WHAT YOU NEED TO DO | Please give the stretch of lines from the one containing "This screenshot has height=900, width=1316." through the one containing "[x=330, y=43]" as a JSON list of strings, one string per line, skipping any blank lines.

[Lines for locating words and elements]
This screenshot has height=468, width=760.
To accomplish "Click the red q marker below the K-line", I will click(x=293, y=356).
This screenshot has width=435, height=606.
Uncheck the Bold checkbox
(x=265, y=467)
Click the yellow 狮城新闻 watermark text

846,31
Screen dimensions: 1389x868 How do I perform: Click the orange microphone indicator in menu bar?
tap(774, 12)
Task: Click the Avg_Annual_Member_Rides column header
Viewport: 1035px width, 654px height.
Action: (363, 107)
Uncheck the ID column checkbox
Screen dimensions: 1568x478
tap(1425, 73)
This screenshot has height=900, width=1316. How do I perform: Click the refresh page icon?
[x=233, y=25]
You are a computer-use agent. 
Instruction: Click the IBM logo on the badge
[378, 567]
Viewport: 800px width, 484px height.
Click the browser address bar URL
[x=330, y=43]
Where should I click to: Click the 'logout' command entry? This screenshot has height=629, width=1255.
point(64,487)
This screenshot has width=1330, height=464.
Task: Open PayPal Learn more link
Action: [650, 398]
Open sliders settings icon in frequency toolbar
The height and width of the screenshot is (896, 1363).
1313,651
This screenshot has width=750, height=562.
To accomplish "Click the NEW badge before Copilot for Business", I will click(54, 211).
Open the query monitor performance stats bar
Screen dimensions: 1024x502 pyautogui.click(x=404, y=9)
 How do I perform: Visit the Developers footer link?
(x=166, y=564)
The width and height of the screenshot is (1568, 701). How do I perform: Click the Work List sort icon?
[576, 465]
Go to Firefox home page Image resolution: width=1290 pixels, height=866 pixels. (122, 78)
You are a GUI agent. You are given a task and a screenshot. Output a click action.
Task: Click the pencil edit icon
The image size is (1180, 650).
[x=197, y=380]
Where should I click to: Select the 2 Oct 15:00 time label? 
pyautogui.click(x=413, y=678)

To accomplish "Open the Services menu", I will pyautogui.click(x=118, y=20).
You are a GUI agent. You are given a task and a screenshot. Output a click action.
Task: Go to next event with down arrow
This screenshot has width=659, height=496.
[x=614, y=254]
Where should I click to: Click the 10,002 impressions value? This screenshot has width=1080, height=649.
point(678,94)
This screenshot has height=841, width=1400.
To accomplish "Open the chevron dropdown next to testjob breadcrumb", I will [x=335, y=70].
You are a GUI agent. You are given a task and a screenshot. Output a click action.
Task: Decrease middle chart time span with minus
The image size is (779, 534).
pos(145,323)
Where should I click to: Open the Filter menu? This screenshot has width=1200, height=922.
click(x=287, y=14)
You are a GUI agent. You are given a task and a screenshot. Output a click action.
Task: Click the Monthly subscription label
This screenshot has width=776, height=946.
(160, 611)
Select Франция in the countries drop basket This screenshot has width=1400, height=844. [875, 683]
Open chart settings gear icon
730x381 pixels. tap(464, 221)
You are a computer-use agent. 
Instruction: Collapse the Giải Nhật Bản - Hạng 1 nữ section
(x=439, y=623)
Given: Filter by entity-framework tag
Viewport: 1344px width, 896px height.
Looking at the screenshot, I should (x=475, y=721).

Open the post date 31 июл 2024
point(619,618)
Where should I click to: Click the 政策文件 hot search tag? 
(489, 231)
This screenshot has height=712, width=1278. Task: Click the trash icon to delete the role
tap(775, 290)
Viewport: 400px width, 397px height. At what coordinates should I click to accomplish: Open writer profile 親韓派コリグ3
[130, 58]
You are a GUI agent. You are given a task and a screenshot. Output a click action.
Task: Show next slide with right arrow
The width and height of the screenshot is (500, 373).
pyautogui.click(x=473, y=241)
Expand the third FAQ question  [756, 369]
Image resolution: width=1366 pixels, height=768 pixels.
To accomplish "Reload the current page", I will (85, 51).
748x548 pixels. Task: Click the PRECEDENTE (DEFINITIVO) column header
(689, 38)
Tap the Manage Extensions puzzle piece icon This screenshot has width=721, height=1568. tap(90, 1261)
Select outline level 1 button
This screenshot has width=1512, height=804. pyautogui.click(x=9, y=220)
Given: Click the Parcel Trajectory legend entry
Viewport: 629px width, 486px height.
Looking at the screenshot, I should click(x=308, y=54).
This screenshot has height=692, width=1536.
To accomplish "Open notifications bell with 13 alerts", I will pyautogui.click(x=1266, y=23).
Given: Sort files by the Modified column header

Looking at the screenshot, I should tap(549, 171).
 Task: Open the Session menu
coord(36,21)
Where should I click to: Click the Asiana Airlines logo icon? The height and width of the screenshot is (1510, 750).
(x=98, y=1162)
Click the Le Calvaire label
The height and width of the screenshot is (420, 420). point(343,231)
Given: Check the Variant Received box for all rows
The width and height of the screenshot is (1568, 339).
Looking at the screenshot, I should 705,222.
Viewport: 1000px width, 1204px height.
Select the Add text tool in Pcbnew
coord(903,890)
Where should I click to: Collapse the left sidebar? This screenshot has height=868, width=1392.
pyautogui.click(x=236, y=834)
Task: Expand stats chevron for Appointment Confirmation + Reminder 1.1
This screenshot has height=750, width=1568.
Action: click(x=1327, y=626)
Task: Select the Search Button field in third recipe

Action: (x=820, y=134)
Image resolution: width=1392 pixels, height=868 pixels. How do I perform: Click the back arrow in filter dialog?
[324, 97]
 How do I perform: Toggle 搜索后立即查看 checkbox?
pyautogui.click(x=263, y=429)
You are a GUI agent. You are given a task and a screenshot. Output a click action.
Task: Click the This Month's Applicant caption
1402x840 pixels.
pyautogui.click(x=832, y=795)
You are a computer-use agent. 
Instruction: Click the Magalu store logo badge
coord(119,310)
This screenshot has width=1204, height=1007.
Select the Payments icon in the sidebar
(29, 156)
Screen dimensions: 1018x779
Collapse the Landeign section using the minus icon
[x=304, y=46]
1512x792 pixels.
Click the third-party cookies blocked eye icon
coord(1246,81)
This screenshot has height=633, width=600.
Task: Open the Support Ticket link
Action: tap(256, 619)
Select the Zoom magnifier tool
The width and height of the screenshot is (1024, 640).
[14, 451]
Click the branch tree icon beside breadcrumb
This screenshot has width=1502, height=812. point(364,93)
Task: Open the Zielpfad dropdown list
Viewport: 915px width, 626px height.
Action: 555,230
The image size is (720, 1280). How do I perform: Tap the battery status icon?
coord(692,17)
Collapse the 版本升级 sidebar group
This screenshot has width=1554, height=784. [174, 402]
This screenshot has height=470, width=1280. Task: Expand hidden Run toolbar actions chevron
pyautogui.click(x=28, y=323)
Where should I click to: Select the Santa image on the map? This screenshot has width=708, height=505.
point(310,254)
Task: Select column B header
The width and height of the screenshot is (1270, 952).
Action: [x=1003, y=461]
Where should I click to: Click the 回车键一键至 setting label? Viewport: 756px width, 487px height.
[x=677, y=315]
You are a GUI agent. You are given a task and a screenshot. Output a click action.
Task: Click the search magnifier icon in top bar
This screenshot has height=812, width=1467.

EXERCISE RESPONSE |
[
  "This screenshot has height=900, width=1316. How do I perform: Click the refresh page icon?",
  "[x=233, y=25]",
  "You are a computer-use agent. ",
  "Instruction: Click the IBM logo on the badge",
  "[378, 567]",
  "Viewport: 800px width, 484px height.",
  "Click the browser address bar URL",
  "[x=330, y=43]"
]